*Aim of the task*: Print all records exactly, leaving nothing out.

*Records for processing*:

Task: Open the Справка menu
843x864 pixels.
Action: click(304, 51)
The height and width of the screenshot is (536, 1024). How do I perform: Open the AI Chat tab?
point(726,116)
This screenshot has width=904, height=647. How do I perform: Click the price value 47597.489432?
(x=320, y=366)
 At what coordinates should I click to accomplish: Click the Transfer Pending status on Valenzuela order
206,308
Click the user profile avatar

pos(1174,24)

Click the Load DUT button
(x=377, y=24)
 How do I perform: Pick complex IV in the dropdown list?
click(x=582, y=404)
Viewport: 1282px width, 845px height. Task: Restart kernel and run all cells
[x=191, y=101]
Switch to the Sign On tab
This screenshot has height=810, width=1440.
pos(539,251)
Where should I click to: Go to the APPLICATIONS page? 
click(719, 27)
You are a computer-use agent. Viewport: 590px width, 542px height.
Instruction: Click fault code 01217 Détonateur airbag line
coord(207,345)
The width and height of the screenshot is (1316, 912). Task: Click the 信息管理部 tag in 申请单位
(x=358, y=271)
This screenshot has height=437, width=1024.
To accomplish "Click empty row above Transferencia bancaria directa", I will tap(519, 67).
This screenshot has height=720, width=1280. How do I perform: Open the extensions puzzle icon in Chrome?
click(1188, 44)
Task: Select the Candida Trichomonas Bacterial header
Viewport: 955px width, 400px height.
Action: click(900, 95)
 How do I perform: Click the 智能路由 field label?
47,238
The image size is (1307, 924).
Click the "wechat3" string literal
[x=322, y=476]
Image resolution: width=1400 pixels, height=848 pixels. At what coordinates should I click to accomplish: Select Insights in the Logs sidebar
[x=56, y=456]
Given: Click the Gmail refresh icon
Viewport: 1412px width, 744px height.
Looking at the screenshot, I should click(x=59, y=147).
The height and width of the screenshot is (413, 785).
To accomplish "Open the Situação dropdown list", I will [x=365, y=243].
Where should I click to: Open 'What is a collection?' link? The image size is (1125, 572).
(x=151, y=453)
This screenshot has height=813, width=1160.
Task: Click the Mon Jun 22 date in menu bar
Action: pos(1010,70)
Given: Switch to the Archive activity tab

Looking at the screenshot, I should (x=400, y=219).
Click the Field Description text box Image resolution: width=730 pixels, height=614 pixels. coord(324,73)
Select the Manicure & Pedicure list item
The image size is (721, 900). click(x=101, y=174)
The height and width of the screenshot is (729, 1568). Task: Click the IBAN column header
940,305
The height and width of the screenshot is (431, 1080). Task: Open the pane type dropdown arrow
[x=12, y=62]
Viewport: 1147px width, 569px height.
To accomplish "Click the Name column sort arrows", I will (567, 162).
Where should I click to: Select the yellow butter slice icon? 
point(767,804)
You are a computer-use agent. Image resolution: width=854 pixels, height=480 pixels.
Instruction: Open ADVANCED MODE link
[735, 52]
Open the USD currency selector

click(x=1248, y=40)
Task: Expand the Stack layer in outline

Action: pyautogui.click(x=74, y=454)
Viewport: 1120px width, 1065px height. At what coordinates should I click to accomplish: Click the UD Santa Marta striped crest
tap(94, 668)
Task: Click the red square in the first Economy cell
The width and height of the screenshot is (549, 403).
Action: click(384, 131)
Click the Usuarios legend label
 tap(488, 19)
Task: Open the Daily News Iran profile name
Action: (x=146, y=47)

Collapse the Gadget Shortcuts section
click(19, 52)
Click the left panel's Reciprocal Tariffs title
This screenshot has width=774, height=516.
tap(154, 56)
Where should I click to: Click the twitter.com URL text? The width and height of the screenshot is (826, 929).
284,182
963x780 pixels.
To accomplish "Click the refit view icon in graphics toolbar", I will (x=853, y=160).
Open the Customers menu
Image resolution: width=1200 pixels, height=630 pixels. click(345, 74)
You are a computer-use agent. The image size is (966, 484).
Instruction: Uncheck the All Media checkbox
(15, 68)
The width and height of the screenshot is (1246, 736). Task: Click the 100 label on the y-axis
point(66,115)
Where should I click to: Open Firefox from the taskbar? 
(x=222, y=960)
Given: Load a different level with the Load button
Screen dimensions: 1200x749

*Your solution*:
Task: Open the Справка menu
843x864 pixels.
Action: click(304, 51)
The height and width of the screenshot is (536, 1024). How do I perform: Open the AI Chat tab?
point(726,116)
This screenshot has width=904, height=647. How do I perform: Click the price value 47597.489432?
(x=320, y=366)
 At what coordinates should I click to accomplish: Click the Transfer Pending status on Valenzuela order
206,308
Click the user profile avatar

pos(1174,24)

Click the Load DUT button
(x=377, y=24)
 How do I perform: Pick complex IV in the dropdown list?
click(x=582, y=404)
Viewport: 1282px width, 845px height. Task: Restart kernel and run all cells
[x=191, y=101]
Switch to the Sign On tab
This screenshot has height=810, width=1440.
pos(539,251)
Where should I click to: Go to the APPLICATIONS page? 
click(719, 27)
You are a computer-use agent. Viewport: 590px width, 542px height.
Instruction: Click fault code 01217 Détonateur airbag line
coord(207,345)
The width and height of the screenshot is (1316, 912). Task: Click the 信息管理部 tag in 申请单位
(x=358, y=271)
This screenshot has height=437, width=1024.
To accomplish "Click empty row above Transferencia bancaria directa", I will tap(519, 67).
This screenshot has height=720, width=1280. How do I perform: Open the extensions puzzle icon in Chrome?
click(1188, 44)
Task: Select the Candida Trichomonas Bacterial header
Viewport: 955px width, 400px height.
Action: click(900, 95)
 How do I perform: Click the 智能路由 field label?
47,238
The image size is (1307, 924).
Click the "wechat3" string literal
[x=322, y=476]
Image resolution: width=1400 pixels, height=848 pixels. At what coordinates should I click to accomplish: Select Insights in the Logs sidebar
[x=56, y=456]
Given: Click the Gmail refresh icon
Viewport: 1412px width, 744px height.
Looking at the screenshot, I should click(x=59, y=147).
The height and width of the screenshot is (413, 785).
To accomplish "Open the Situação dropdown list", I will [x=365, y=243].
Where should I click to: Open 'What is a collection?' link? The image size is (1125, 572).
(x=151, y=453)
This screenshot has height=813, width=1160.
Task: Click the Mon Jun 22 date in menu bar
Action: pos(1010,70)
Given: Switch to the Archive activity tab

Looking at the screenshot, I should (x=400, y=219).
Click the Field Description text box Image resolution: width=730 pixels, height=614 pixels. coord(324,73)
Select the Manicure & Pedicure list item
The image size is (721, 900). click(x=101, y=174)
The height and width of the screenshot is (729, 1568). Task: Click the IBAN column header
940,305
The height and width of the screenshot is (431, 1080). Task: Open the pane type dropdown arrow
[x=12, y=62]
Viewport: 1147px width, 569px height.
To accomplish "Click the Name column sort arrows", I will (567, 162).
Where should I click to: Select the yellow butter slice icon? 
point(767,804)
You are a computer-use agent. Image resolution: width=854 pixels, height=480 pixels.
Instruction: Open ADVANCED MODE link
[735, 52]
Open the USD currency selector

click(x=1248, y=40)
Task: Expand the Stack layer in outline

Action: pyautogui.click(x=74, y=454)
Viewport: 1120px width, 1065px height. At what coordinates should I click to accomplish: Click the UD Santa Marta striped crest
tap(94, 668)
Task: Click the red square in the first Economy cell
The width and height of the screenshot is (549, 403).
Action: click(384, 131)
Click the Usuarios legend label
 tap(488, 19)
Task: Open the Daily News Iran profile name
Action: (x=146, y=47)

Collapse the Gadget Shortcuts section
click(19, 52)
Click the left panel's Reciprocal Tariffs title
This screenshot has width=774, height=516.
tap(154, 56)
Where should I click to: Click the twitter.com URL text? The width and height of the screenshot is (826, 929).
284,182
963x780 pixels.
To accomplish "Click the refit view icon in graphics toolbar", I will (x=853, y=160).
Open the Customers menu
Image resolution: width=1200 pixels, height=630 pixels. click(345, 74)
You are a computer-use agent. The image size is (966, 484).
Instruction: Uncheck the All Media checkbox
(15, 68)
The width and height of the screenshot is (1246, 736). Task: Click the 100 label on the y-axis
point(66,115)
Where should I click to: Open Firefox from the taskbar? 
(x=222, y=960)
Given: Load a different level with the Load button
Screen dimensions: 1200x749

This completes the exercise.